The Touchy Antennae
Apple may have addressed the apparent "reception issues" with the iPhone 4, claiming that it was due to a software bug that caused inaccurate reporting of signal strength displayed as bars on the all the iPhones released to date.
Of course, changing the software readout won't change that the iPhone 4's antenna is easily attenuated by simply holding the phone. AnandTech's sharp testing found that the iPhone 4 will still drop 24 dB in signal when covering the lower left part of the antenna. If you're standing right next to the cell tower, a drop in 24 dB isn't a big deal. If you're within 24 dB of dropping out of range, gripping that iPhone 4 will mean No Service.
The software may not be reporting the signal strength correctly, but that won't fix what is a hardware design issue. Even the folks working at AppleCare have been told that the pending software update won't do much to resolve real world reception issues. Check out this neat video from TUAW showing what the "death grip" does to reception, regardless of bars or not.
The Yellow Camera
The iPhone 4's camera is one of the best in mobile phones, thanks in large part to its illuminated CMOS sensor. The iPhone 4's outdoor and brightly lit shots are brilliant, but some owners are finding that indoor shots don't have the correct white balance set, making images yellow. MacWorld tested the iPhone 4's camera up against previous iPhones and a D-SLR, and something is definitely up. Hopefully it's not a hardware issue.
Buggy Proximity Sensor
Another issue reported on the internet is a buggy proximity sensor. Touch screen phones today have a built in proximity sensor that will turn off and disable the screen when the phone is in contact with the face. This saves power when the user is talking on the phone as well as prevents unintended phone operation and dialing from the cheek.

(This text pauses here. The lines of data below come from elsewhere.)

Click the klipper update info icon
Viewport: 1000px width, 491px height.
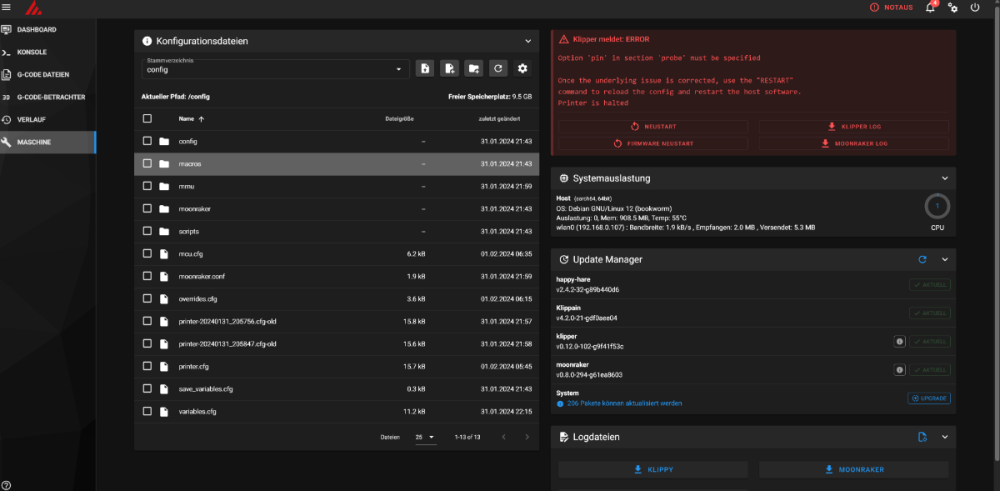coord(899,342)

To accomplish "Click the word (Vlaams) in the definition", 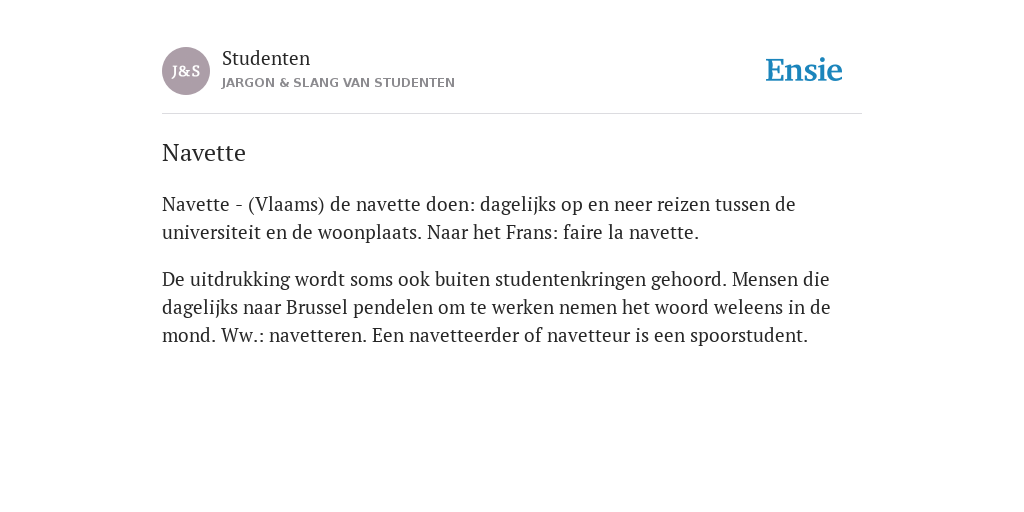I will [x=286, y=204].
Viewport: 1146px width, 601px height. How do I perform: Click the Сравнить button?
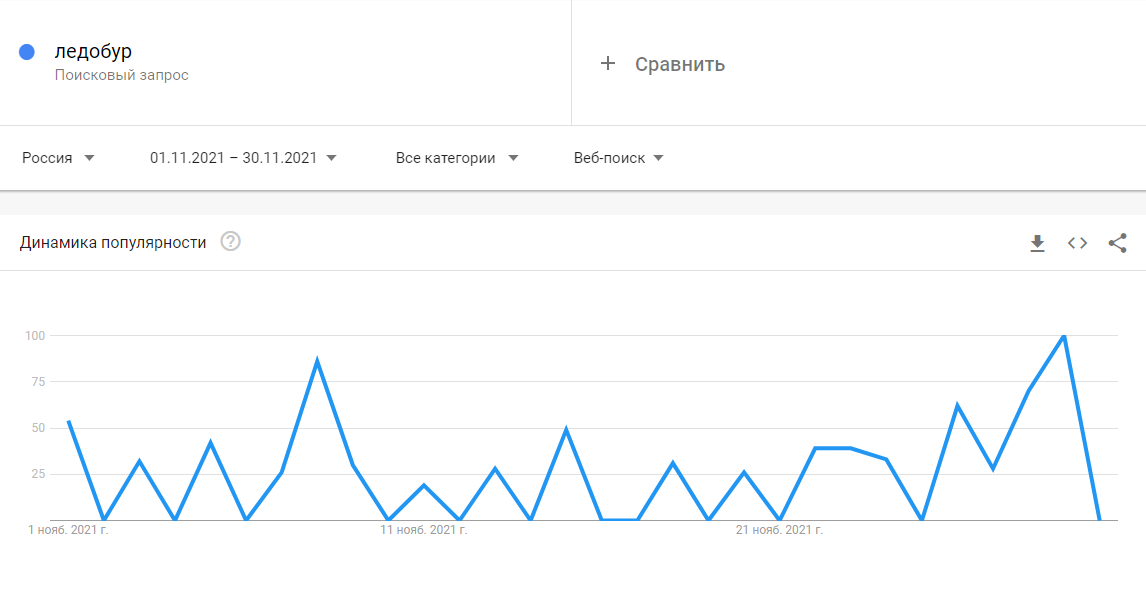click(679, 64)
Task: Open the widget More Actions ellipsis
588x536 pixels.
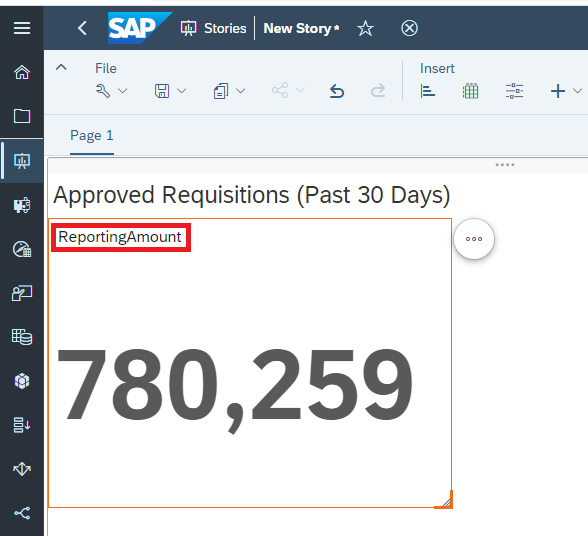Action: 474,239
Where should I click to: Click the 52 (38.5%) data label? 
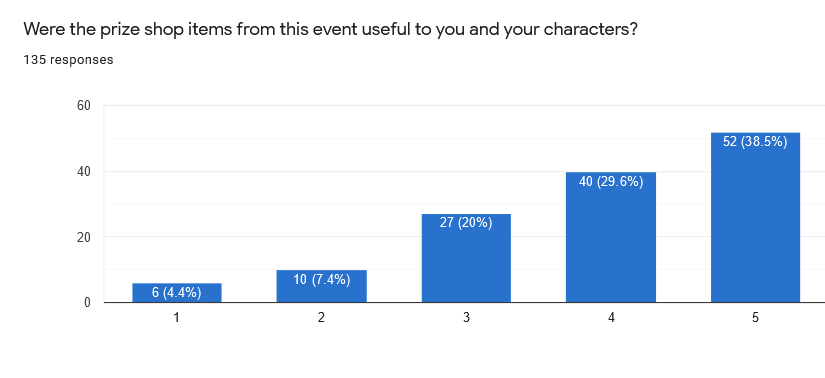pos(756,142)
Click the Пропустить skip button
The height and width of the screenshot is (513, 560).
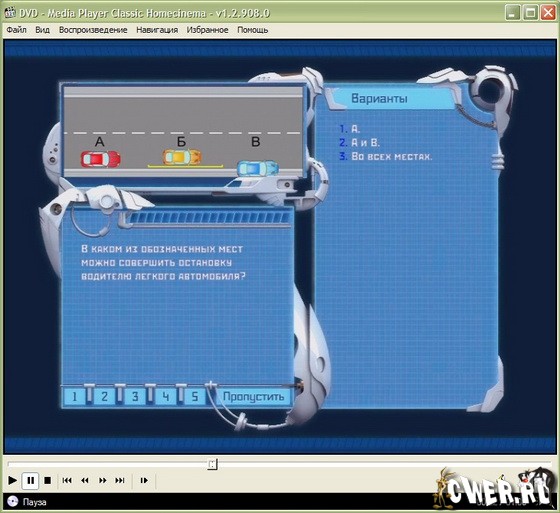[253, 397]
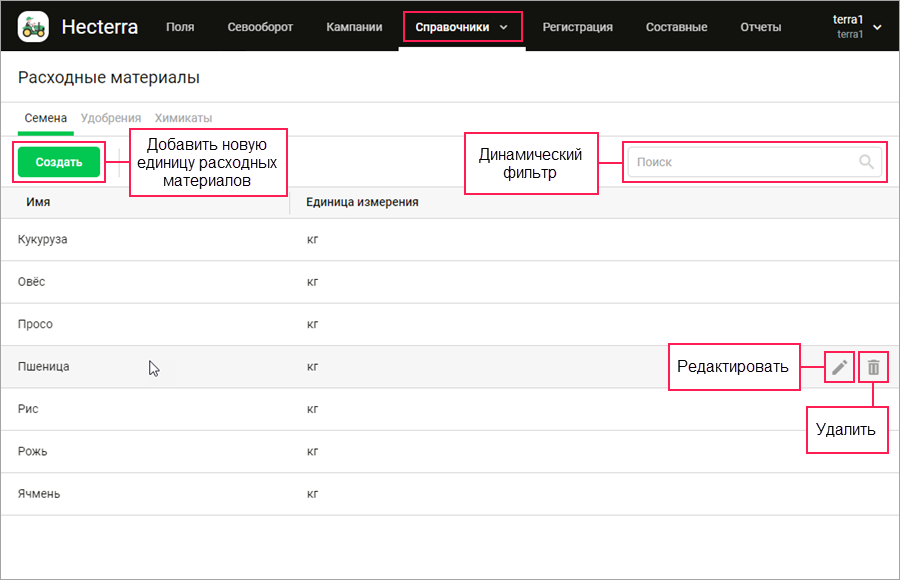900x580 pixels.
Task: Go to Севооборот in the navigation
Action: [x=260, y=27]
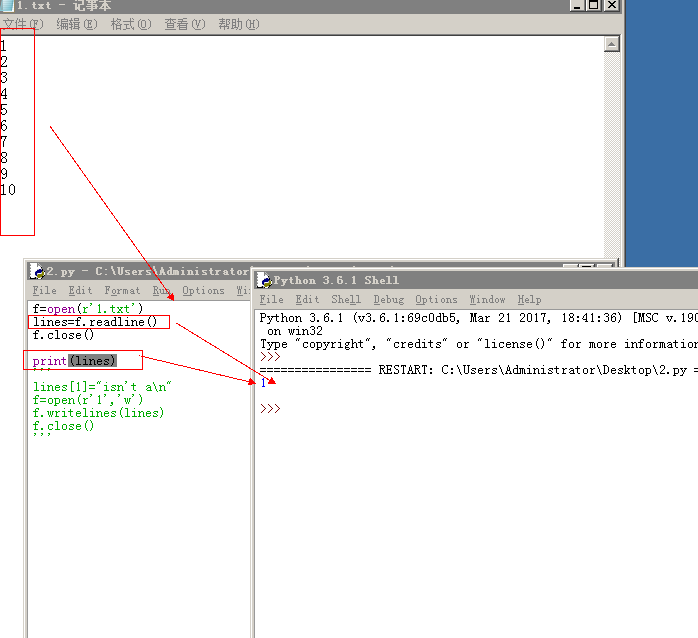This screenshot has width=698, height=638.
Task: Click the Notepad icon in 1.txt title bar
Action: click(8, 6)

With the previous iPhone models, the proximity sensor was located to the left of the earpiece. Now in its place is the front-facing camera, so the proximity sensor is now moved further up. iPhone 4 owners are finding that the sensor or software may be faulty, leading the screen to blink on and off rapidly. Read more on Macnn.
Capped Upload Speeds
This one isn't really the fault of Apple, but rather of an exclusive network that the iPhone 4 is currently running on (maybe?). Apple never made any announcement that the iPhone 4 would have HSUPA as well as HSDPA – a big upgrade over the previous 3G models that had only high-speed downlink. Early tests confirmed the big speed boost when uploading, but now it seems that AT&T has capped that uplink speed in certain markets. UPDATE: AT&T now claims that the slowdowns are caused by a software issue and that it is working on a fix soon.
Forum users on MacRumors are reporting that their once phenomenal upload speeds are now unable to get anywhere past 100 kbps.